The country’s rural market accounts for 40% of overall FMCG sales and is growing at about 10% annually, a faster rate than urban markets, a report issued by the India Brand Equity Foundation in March 2017 suggested.
One major potato-chip manufacturer says demographic trends in rural parts of India are becoming favourable.
“In the last one-and-a-half years, the per capita consumption and purchasing power in rural areas has risen and people are getting more brand conscious, thanks to digital and television access,” Gaurav Mahajan, head of marketing for Haldiram Snacks tells just-food.
In the potato-chips market, larger brands have opened up this rural demand by innovating and exploiting all the retail channels available, Ankur Bisen, senior vice president at Gurgaon-based consultancy Technopak, says. “You can now buy potato chips at a betel leaf shop, in a small ‘kirana’ [family-run store], ‘dhaba’ [roadside eatery] or restaurants,” he says. “Wherever there is convenience retail happening, in any form, these guys have managed to penetrate it.”
Put another way, there are more than 1 million shops in India that potato-chip manufacturers can target, Shumitha Periyasamy, founder and CEO of Food Buddies, a consultancy based in Chennai, says.
Manufacturers have sensed the opportunity and have been ramping up production capacity. In February, PepsiCo announced a new snack manufacturing facility, which will also make potato chips, in the state of West Bengal, through its plan to double the volume of its Indian snacks sales by 2022 (https://www.just-food.com/news/pepsico-to-invest-in-india-snacks-plant_id140980.aspx).

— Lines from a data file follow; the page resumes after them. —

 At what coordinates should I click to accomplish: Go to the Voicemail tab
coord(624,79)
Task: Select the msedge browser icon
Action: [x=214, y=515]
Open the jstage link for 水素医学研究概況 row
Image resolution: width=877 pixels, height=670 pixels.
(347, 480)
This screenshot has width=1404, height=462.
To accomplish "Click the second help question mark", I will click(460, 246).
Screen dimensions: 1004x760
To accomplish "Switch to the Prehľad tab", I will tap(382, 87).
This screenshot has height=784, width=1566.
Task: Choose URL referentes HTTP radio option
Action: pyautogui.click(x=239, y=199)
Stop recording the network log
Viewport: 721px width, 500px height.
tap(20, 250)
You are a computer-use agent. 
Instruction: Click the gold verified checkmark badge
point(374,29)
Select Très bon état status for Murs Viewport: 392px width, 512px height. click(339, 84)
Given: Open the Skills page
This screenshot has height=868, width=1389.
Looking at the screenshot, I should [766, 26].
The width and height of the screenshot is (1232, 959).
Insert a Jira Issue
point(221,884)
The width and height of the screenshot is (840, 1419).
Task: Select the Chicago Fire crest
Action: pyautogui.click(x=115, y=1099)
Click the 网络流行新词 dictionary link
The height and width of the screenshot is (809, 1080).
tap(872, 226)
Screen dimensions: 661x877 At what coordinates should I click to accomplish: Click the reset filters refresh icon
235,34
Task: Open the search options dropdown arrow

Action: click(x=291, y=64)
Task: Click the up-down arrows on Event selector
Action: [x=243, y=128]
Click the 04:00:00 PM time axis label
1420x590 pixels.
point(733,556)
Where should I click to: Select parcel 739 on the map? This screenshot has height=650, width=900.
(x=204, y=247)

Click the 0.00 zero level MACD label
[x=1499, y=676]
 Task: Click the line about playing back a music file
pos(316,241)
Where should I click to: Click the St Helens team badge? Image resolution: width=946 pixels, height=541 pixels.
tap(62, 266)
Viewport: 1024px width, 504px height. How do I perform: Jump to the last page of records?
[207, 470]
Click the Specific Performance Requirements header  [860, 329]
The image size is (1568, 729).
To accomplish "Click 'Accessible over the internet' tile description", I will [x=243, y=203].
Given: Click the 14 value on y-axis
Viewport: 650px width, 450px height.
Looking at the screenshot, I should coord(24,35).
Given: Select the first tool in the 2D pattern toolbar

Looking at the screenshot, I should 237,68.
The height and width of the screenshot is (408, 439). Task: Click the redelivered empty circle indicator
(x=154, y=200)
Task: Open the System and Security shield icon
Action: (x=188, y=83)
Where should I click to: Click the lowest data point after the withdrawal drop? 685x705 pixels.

One technique to penetrate the rural market, Technopak’s Bisen says, has been to reduce portions. “We are seeing the proliferation of different formats of potato chips that have been able to partly crack the rural markets by reducing the pack sizes and making them more affordable,” he explains.
At present, such moves have helped local brands to flourish in rural areas little known nation- or even region-wide. These sales have also been boosted by the fact smaller players offer retailers higher profit margins and hence potato chips displace less profitable items from their shelves.
Smaller manufacturers can also enjoy more comprehensive penetration due to their knowledge of local markets and reduced awareness among local consumers of national brands, Girish Gupta, CEO of the Foodees Group of Consultants in New Delhi, explains. “This is despite the fact that the pricing of both the products are the same [on a by weight basis],” he tells just-food. Examples of lesser known local brands include Priniti Foods’ Priniti chips in Delhi and Kashi Quality Food Processing’s Kid Fun Moon Shape Chips, made in Jharkhand.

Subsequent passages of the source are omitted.